*ABOUT THIS TASK:* Reproduce the reporting definitions below in full, word for word, without any change.

*TEXT UNDER STUDY:*

SABRA HEALTH CARE REIT, INC.
REPORTING DEFINITIONS

Senior Housing. Senior housing facilities include independent living, assisted living, continuing care retirement community and memory care facilities.
Skilled Mix. Skilled Mix is defined as the total Medicare and non-Medicaid managed care patient revenue at Skilled Nursing/Transitional Care facilities divided by the total revenues at Skilled Nursing/Transitional Care facilities for any given period. All facility financial performance data were derived solely from information provided by the Company's tenants without independent verification by the Company. All facility financial performance data are presented one quarter in arrears. The Company excludes the impact of strategic disposition candidates and facilities leased to RIDEA-compliant joint venture tenants. The Company includes Skilled Mix for Stabilized Facilities acquired beginning in the quarter subsequent to the acquisition date and only for periods when the property was operated subject to a lease with the Company. Skilled Mix for facilities with new tenants/operators are only included in periods subsequent to the Company's acquisition of the facilities.
Skilled Nursing/Transitional Care. Skilled nursing/transitional care facilities include skilled nursing, transitional care, multi-license designation and mental health facilities.

Stabilized Facility. At the time of acquisition, the Company classifies each facility as either stabilized or pre-stabilized. Circumstances that would result in an acquired facility being classified as pre-stabilized include newly completed developments, facilities undergoing major renovations or additions, facilities being repositioned or transitioned to new operators, and significant transitions within the tenants’ business model. Such facilities will be reclassified to stabilized upon maintaining consistent occupancy (85% for Skilled Nursing/Transitional Care and 90% for Senior Housing Facilities) but in no event beyond 24 months after the date of classification as pre-stabilized. Stabilized Facilities exclude facilities leased to the Company’s RIDEA-compliant joint venture tenants.

Total Debt. The carrying amount of the Company’s revolving credit facility, term loan, senior unsecured notes, and mortgage indebtedness, as reported in the Company’s consolidated financial statements.

*MATERIAL PROVIDED:*
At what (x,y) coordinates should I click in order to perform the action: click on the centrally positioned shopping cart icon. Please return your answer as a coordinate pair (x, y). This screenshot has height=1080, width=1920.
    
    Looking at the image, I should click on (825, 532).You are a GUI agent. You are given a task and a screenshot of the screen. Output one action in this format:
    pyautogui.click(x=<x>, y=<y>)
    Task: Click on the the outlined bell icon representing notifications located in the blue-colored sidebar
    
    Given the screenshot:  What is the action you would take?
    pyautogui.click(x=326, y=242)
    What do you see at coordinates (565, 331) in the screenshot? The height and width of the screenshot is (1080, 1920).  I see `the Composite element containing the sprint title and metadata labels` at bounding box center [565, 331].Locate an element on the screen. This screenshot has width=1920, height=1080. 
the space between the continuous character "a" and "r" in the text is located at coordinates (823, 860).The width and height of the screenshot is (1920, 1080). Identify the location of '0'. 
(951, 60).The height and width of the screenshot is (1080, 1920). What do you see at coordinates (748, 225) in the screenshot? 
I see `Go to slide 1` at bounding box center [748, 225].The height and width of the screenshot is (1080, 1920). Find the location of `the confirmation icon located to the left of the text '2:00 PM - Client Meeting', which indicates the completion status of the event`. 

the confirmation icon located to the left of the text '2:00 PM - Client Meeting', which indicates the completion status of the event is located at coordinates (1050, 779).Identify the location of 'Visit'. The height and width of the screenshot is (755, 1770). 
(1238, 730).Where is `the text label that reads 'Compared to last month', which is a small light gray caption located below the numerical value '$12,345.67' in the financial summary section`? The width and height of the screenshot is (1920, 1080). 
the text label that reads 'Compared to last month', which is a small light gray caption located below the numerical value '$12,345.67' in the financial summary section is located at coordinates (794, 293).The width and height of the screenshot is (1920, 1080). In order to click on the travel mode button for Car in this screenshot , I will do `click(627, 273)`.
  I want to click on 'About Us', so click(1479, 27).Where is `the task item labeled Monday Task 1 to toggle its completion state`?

*EXERCISE RESULT:*
SABRA HEALTH CARE REIT, INC.
REPORTING DEFINITIONS

Senior Housing. Senior housing facilities include independent living, assisted living, continuing care retirement community and memory care facilities.
Skilled Mix. Skilled Mix is defined as the total Medicare and non-Medicaid managed care patient revenue at Skilled Nursing/Transitional Care facilities divided by the total revenues at Skilled Nursing/Transitional Care facilities for any given period. All facility financial performance data were derived solely from information provided by the Company's tenants without independent verification by the Company. All facility financial performance data are presented one quarter in arrears. The Company excludes the impact of strategic disposition candidates and facilities leased to RIDEA-compliant joint venture tenants. The Company includes Skilled Mix for Stabilized Facilities acquired beginning in the quarter subsequent to the acquisition date and only for periods when the property was operated subject to a lease with the Company. Skilled Mix for facilities with new tenants/operators are only included in periods subsequent to the Company's acquisition of the facilities.
Skilled Nursing/Transitional Care. Skilled nursing/transitional care facilities include skilled nursing, transitional care, multi-license designation and mental health facilities.

Stabilized Facility. At the time of acquisition, the Company classifies each facility as either stabilized or pre-stabilized. Circumstances that would result in an acquired facility being classified as pre-stabilized include newly completed developments, facilities undergoing major renovations or additions, facilities being repositioned or transitioned to new operators, and significant transitions within the tenants’ business model. Such facilities will be reclassified to stabilized upon maintaining consistent occupancy (85% for Skilled Nursing/Transitional Care and 90% for Senior Housing Facilities) but in no event beyond 24 months after the date of classification as pre-stabilized. Stabilized Facilities exclude facilities leased to the Company’s RIDEA-compliant joint venture tenants.

Total Debt. The carrying amount of the Company’s revolving credit facility, term loan, senior unsecured notes, and mortgage indebtedness, as reported in the Company’s consolidated financial statements.